Segment Start: EXTRACTED DATA

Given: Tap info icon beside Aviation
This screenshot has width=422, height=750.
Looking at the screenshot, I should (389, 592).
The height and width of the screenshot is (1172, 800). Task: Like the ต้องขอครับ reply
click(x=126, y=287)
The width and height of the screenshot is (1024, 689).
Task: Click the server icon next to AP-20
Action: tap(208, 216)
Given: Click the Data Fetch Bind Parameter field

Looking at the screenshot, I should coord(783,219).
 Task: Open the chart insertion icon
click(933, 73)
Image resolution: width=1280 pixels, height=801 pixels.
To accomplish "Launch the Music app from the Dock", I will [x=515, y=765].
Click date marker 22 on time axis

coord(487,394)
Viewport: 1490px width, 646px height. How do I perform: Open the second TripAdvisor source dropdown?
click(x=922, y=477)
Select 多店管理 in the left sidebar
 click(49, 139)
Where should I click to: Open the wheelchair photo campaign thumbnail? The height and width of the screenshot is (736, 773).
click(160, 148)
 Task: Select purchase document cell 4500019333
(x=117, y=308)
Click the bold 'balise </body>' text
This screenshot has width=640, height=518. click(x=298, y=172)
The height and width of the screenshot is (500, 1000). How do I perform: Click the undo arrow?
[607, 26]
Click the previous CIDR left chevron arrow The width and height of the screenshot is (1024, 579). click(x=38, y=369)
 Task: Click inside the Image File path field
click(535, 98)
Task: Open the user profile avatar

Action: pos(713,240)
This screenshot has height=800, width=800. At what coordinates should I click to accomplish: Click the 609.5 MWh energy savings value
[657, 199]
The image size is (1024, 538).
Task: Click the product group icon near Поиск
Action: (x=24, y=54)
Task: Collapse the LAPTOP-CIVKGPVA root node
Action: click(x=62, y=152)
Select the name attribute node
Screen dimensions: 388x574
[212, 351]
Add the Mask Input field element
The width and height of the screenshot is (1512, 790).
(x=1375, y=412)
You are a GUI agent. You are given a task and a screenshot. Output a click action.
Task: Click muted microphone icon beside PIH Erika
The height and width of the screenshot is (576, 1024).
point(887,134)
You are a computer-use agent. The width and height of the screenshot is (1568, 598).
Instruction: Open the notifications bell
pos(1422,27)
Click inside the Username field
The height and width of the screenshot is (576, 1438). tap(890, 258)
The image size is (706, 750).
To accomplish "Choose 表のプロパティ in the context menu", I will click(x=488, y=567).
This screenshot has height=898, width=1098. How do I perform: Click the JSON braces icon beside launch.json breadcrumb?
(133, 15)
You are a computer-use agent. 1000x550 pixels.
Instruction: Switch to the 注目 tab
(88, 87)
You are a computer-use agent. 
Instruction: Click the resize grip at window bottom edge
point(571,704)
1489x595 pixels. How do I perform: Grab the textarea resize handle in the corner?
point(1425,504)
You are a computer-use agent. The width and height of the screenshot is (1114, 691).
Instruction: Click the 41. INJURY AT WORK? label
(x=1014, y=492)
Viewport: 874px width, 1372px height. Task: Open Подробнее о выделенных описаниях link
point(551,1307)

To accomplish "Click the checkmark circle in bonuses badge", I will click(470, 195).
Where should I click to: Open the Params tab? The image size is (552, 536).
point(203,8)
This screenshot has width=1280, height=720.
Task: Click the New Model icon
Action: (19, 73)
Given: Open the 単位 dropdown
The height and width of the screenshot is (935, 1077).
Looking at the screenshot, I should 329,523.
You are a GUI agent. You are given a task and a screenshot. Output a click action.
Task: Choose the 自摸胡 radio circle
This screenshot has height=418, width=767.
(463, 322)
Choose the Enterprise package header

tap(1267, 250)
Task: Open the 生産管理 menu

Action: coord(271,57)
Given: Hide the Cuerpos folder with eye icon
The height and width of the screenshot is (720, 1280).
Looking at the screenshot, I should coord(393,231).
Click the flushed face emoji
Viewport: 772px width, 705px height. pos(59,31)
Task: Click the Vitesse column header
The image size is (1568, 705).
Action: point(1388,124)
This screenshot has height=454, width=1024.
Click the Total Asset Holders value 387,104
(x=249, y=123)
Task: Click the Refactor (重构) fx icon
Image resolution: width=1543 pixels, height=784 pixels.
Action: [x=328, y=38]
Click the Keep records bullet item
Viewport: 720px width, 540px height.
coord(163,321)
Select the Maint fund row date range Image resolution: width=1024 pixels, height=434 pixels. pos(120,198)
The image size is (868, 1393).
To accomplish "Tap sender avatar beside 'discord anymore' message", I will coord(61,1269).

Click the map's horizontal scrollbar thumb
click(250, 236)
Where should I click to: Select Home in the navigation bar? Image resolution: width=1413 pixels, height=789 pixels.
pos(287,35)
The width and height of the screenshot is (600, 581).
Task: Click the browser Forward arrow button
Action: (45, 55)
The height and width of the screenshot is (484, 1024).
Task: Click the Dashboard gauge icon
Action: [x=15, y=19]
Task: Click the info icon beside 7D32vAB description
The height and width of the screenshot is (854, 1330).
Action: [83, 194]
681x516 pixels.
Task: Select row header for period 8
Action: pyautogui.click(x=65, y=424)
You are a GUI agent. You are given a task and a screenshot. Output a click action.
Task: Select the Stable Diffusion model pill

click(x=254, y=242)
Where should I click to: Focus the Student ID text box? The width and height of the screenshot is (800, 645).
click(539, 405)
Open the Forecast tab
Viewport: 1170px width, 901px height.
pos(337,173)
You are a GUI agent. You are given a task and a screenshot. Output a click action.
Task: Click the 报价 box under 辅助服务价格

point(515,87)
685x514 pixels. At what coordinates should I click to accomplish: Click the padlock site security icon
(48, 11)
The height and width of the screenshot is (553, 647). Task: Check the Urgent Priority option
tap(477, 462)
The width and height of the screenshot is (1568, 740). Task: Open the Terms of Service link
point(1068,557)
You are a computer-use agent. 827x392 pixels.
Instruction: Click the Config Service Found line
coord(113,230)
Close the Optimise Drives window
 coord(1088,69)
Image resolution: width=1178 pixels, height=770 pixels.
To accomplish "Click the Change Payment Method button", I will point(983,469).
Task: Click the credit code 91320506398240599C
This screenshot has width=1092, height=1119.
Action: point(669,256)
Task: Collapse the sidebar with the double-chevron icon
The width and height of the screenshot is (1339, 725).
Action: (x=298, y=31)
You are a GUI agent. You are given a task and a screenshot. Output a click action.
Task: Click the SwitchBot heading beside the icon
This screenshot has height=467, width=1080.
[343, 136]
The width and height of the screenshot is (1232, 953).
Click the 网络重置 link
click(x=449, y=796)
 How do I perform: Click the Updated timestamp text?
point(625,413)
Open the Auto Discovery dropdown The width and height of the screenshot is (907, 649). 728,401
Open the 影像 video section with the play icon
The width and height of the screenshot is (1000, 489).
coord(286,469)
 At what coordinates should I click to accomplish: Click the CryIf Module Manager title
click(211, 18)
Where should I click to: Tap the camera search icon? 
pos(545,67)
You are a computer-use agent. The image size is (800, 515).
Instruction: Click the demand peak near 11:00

Segment End: EXTRACTED DATA

WHAT IS REQUIRED –
Reproduce all of the entries above verbatim.

EXERCISE RESULT –
Given: Tap info icon beside Aviation
This screenshot has width=422, height=750.
Looking at the screenshot, I should (389, 592).
The height and width of the screenshot is (1172, 800). Task: Like the ต้องขอครับ reply
click(x=126, y=287)
The width and height of the screenshot is (1024, 689).
Task: Click the server icon next to AP-20
Action: tap(208, 216)
Given: Click the Data Fetch Bind Parameter field

Looking at the screenshot, I should coord(783,219).
 Task: Open the chart insertion icon
click(933, 73)
Image resolution: width=1280 pixels, height=801 pixels.
To accomplish "Launch the Music app from the Dock", I will [x=515, y=765].
Click date marker 22 on time axis

coord(487,394)
Viewport: 1490px width, 646px height. How do I perform: Open the second TripAdvisor source dropdown?
click(x=922, y=477)
Select 多店管理 in the left sidebar
 click(49, 139)
Where should I click to: Open the wheelchair photo campaign thumbnail? The height and width of the screenshot is (736, 773).
click(160, 148)
 Task: Select purchase document cell 4500019333
(x=117, y=308)
Click the bold 'balise </body>' text
This screenshot has width=640, height=518. click(x=298, y=172)
The height and width of the screenshot is (500, 1000). How do I perform: Click the undo arrow?
[607, 26]
Click the previous CIDR left chevron arrow The width and height of the screenshot is (1024, 579). click(x=38, y=369)
 Task: Click inside the Image File path field
click(535, 98)
Task: Open the user profile avatar

Action: pos(713,240)
This screenshot has height=800, width=800. At what coordinates should I click to accomplish: Click the 609.5 MWh energy savings value
[657, 199]
The image size is (1024, 538).
Task: Click the product group icon near Поиск
Action: (x=24, y=54)
Task: Collapse the LAPTOP-CIVKGPVA root node
Action: click(x=62, y=152)
Select the name attribute node
Screen dimensions: 388x574
[212, 351]
Add the Mask Input field element
The width and height of the screenshot is (1512, 790).
(x=1375, y=412)
You are a GUI agent. You are given a task and a screenshot. Output a click action.
Task: Click muted microphone icon beside PIH Erika
The height and width of the screenshot is (576, 1024).
point(887,134)
You are a computer-use agent. The width and height of the screenshot is (1568, 598).
Instruction: Open the notifications bell
pos(1422,27)
Click inside the Username field
The height and width of the screenshot is (576, 1438). tap(890, 258)
The image size is (706, 750).
To accomplish "Choose 表のプロパティ in the context menu", I will click(x=488, y=567).
This screenshot has height=898, width=1098. How do I perform: Click the JSON braces icon beside launch.json breadcrumb?
(133, 15)
You are a computer-use agent. 1000x550 pixels.
Instruction: Switch to the 注目 tab
(88, 87)
You are a computer-use agent. 
Instruction: Click the resize grip at window bottom edge
point(571,704)
1489x595 pixels. How do I perform: Grab the textarea resize handle in the corner?
point(1425,504)
You are a computer-use agent. The width and height of the screenshot is (1114, 691).
Instruction: Click the 41. INJURY AT WORK? label
(x=1014, y=492)
Viewport: 874px width, 1372px height. Task: Open Подробнее о выделенных описаниях link
point(551,1307)

To accomplish "Click the checkmark circle in bonuses badge", I will click(470, 195).
Where should I click to: Open the Params tab? The image size is (552, 536).
point(203,8)
This screenshot has width=1280, height=720.
Task: Click the New Model icon
Action: (19, 73)
Given: Open the 単位 dropdown
The height and width of the screenshot is (935, 1077).
Looking at the screenshot, I should 329,523.
You are a GUI agent. You are given a task and a screenshot. Output a click action.
Task: Choose the 自摸胡 radio circle
This screenshot has height=418, width=767.
(463, 322)
Choose the Enterprise package header

tap(1267, 250)
Task: Open the 生産管理 menu

Action: coord(271,57)
Given: Hide the Cuerpos folder with eye icon
The height and width of the screenshot is (720, 1280).
Looking at the screenshot, I should coord(393,231).
Click the flushed face emoji
Viewport: 772px width, 705px height. pos(59,31)
Task: Click the Vitesse column header
The image size is (1568, 705).
Action: point(1388,124)
This screenshot has height=454, width=1024.
Click the Total Asset Holders value 387,104
(x=249, y=123)
Task: Click the Refactor (重构) fx icon
Image resolution: width=1543 pixels, height=784 pixels.
Action: [x=328, y=38]
Click the Keep records bullet item
Viewport: 720px width, 540px height.
coord(163,321)
Select the Maint fund row date range Image resolution: width=1024 pixels, height=434 pixels. pos(120,198)
The image size is (868, 1393).
To accomplish "Tap sender avatar beside 'discord anymore' message", I will coord(61,1269).

Click the map's horizontal scrollbar thumb
click(250, 236)
Where should I click to: Select Home in the navigation bar? Image resolution: width=1413 pixels, height=789 pixels.
pos(287,35)
The width and height of the screenshot is (600, 581).
Task: Click the browser Forward arrow button
Action: (45, 55)
The height and width of the screenshot is (484, 1024).
Task: Click the Dashboard gauge icon
Action: [x=15, y=19]
Task: Click the info icon beside 7D32vAB description
The height and width of the screenshot is (854, 1330).
Action: [83, 194]
681x516 pixels.
Task: Select row header for period 8
Action: pyautogui.click(x=65, y=424)
You are a GUI agent. You are given a task and a screenshot. Output a click action.
Task: Select the Stable Diffusion model pill

click(x=254, y=242)
Where should I click to: Focus the Student ID text box? The width and height of the screenshot is (800, 645).
click(539, 405)
Open the Forecast tab
Viewport: 1170px width, 901px height.
pos(337,173)
You are a GUI agent. You are given a task and a screenshot. Output a click action.
Task: Click the 报价 box under 辅助服务价格

point(515,87)
685x514 pixels. At what coordinates should I click to accomplish: Click the padlock site security icon
(48, 11)
The height and width of the screenshot is (553, 647). Task: Check the Urgent Priority option
tap(477, 462)
The width and height of the screenshot is (1568, 740). Task: Open the Terms of Service link
point(1068,557)
You are a computer-use agent. 827x392 pixels.
Instruction: Click the Config Service Found line
coord(113,230)
Close the Optimise Drives window
 coord(1088,69)
Image resolution: width=1178 pixels, height=770 pixels.
To accomplish "Click the Change Payment Method button", I will point(983,469).
Task: Click the credit code 91320506398240599C
This screenshot has width=1092, height=1119.
Action: point(669,256)
Task: Collapse the sidebar with the double-chevron icon
The width and height of the screenshot is (1339, 725).
Action: (x=298, y=31)
You are a GUI agent. You are given a task and a screenshot. Output a click action.
Task: Click the SwitchBot heading beside the icon
This screenshot has height=467, width=1080.
[343, 136]
The width and height of the screenshot is (1232, 953).
Click the 网络重置 link
click(x=449, y=796)
 How do I perform: Click the Updated timestamp text?
point(625,413)
Open the Auto Discovery dropdown The width and height of the screenshot is (907, 649). 728,401
Open the 影像 video section with the play icon
The width and height of the screenshot is (1000, 489).
coord(286,469)
 At what coordinates should I click to accomplish: Click the CryIf Module Manager title
click(211, 18)
Where should I click to: Tap the camera search icon? 
pos(545,67)
You are a computer-use agent. The image size is (800, 515).
Instruction: Click the demand peak near 11:00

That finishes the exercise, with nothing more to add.